Figure 1.
Overview of the scoring procedure.
Target gene scoring consists of three steps: (1) peak-to-gene assignment, (2) peak scoring and (3) integration of individual peak scores. Black arrow indicates transcription start site (TSS) of the gene that is to be scored. Grey arrow indicates a TSS of another gene (currently not scored). Red color indicates peaks that are assigned to the evaluated (black) gene; grey peaks are not assigned to this TSS by the given peak-to-gene assignment method. Blue and yellow peaks are peaks of other TFs that might be used to score the functionality of binding sites. See Table 1 for details about the alternative scoring options.
Table 1.
Characterization of TF-target prediction methods.
Figure 2.
Evaluation of target scoring methods using genomic expression data.

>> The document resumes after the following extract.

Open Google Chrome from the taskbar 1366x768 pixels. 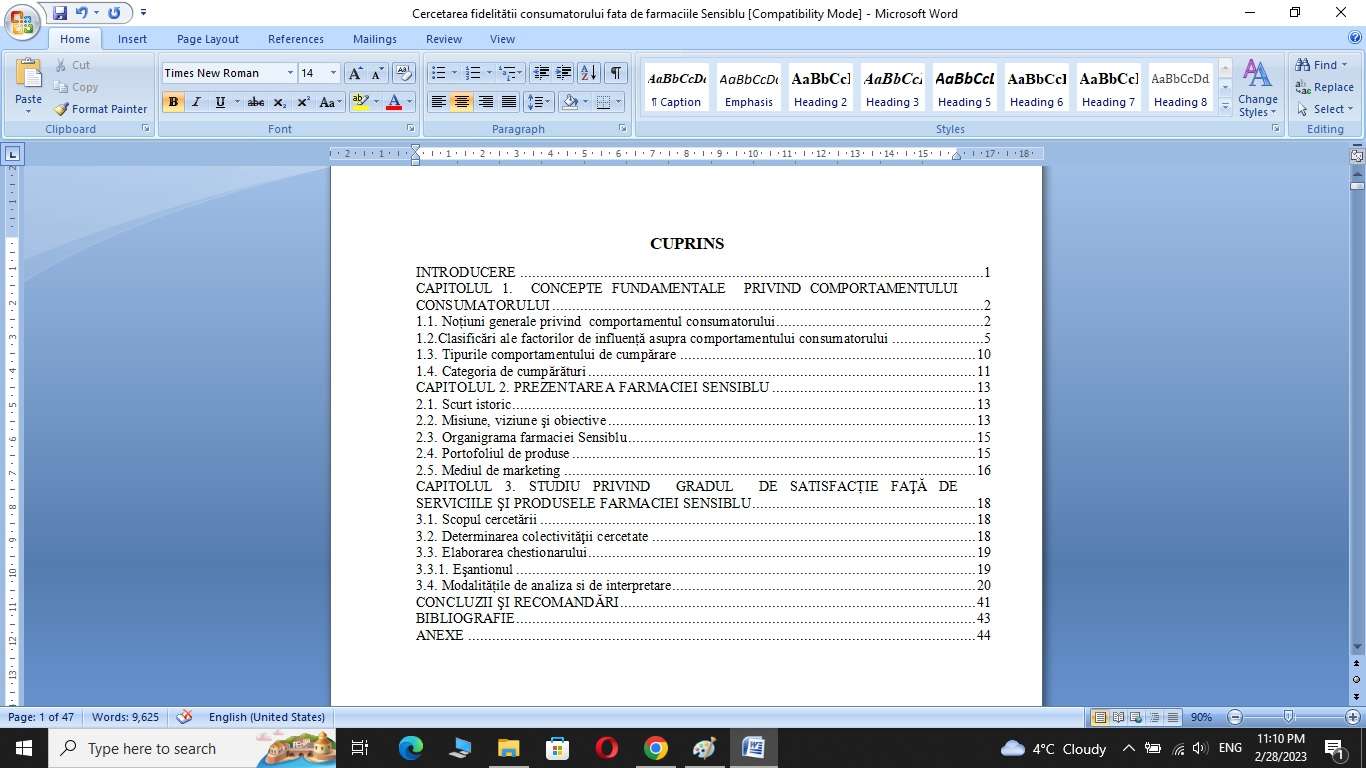pyautogui.click(x=655, y=748)
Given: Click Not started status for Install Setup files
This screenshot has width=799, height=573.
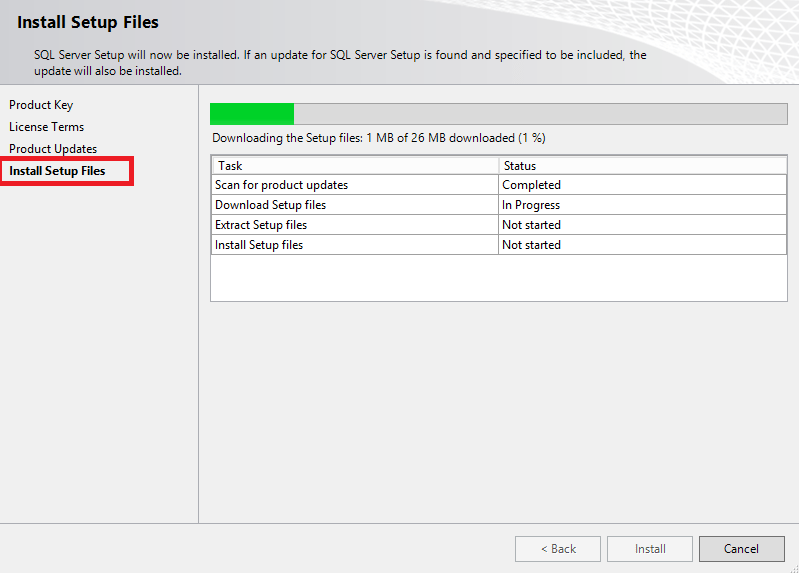Looking at the screenshot, I should (531, 245).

Overlap of the top 500 targets with the top 500 genes differentially expressed in (A) HemoChIP and (B) ESChIP TF perturbation experiments. Overlap of the top 500 targets with the top 500 genes differentially expressed (C) between erythroid and myeloid cells or (D) between undifferentiated (ES) and differentiated (MEF) cells. Distributions of those normalized values are shown.
Figure 3.
Functional homogeneity of targets.
Number of significantly enriched GO terms specific for a given cellular system and specific for the opposite cellular system for HemoChIP (A) and ESChIP (B). The specific terms are hematopoiesis or embryonic development related GO terms for HemoChIP and ESChIP, respectively.
Figure 4.
Consistency of target gene predictions.
Independent ChIP-seq experiments are available for some of the factors measured in the hematopoietic system. Consistency of target predictions is quantified as the overlap between the top 500 target genes. Results are summarized based on intersecting targets from pairs of ChIP-seq experiments measuring the same transcription factor (‘same TF’), using ChIP-seq experiments from different factors, but the same system (hematopoietic cells, ‘HemoChIP’) and using ChIP-seq experiments from a different system (ES cells, ‘ESChIP’). Numbers on the right are rounded p-values, measuring the significance of the difference between the overlaps (t-test). P-values for the comparison ‘same TF’ versus ‘HemoChIP’ are generally less significant than ‘HemoChIP’ versus ‘ESChIP’, because the number of comparisons (observations) is smaller.
Figure 5.
Gene density in target regions.
Gene dense regions tend to contain more binding events (peaks) than gene sparse regions of the genome. The figure shows gene density (number of genes inside 1 Mb regions around the target gene's TSS) of the regions harboring the top 500 genes across the studies in the (A) HemoChIP and (B) ESChIP datasets.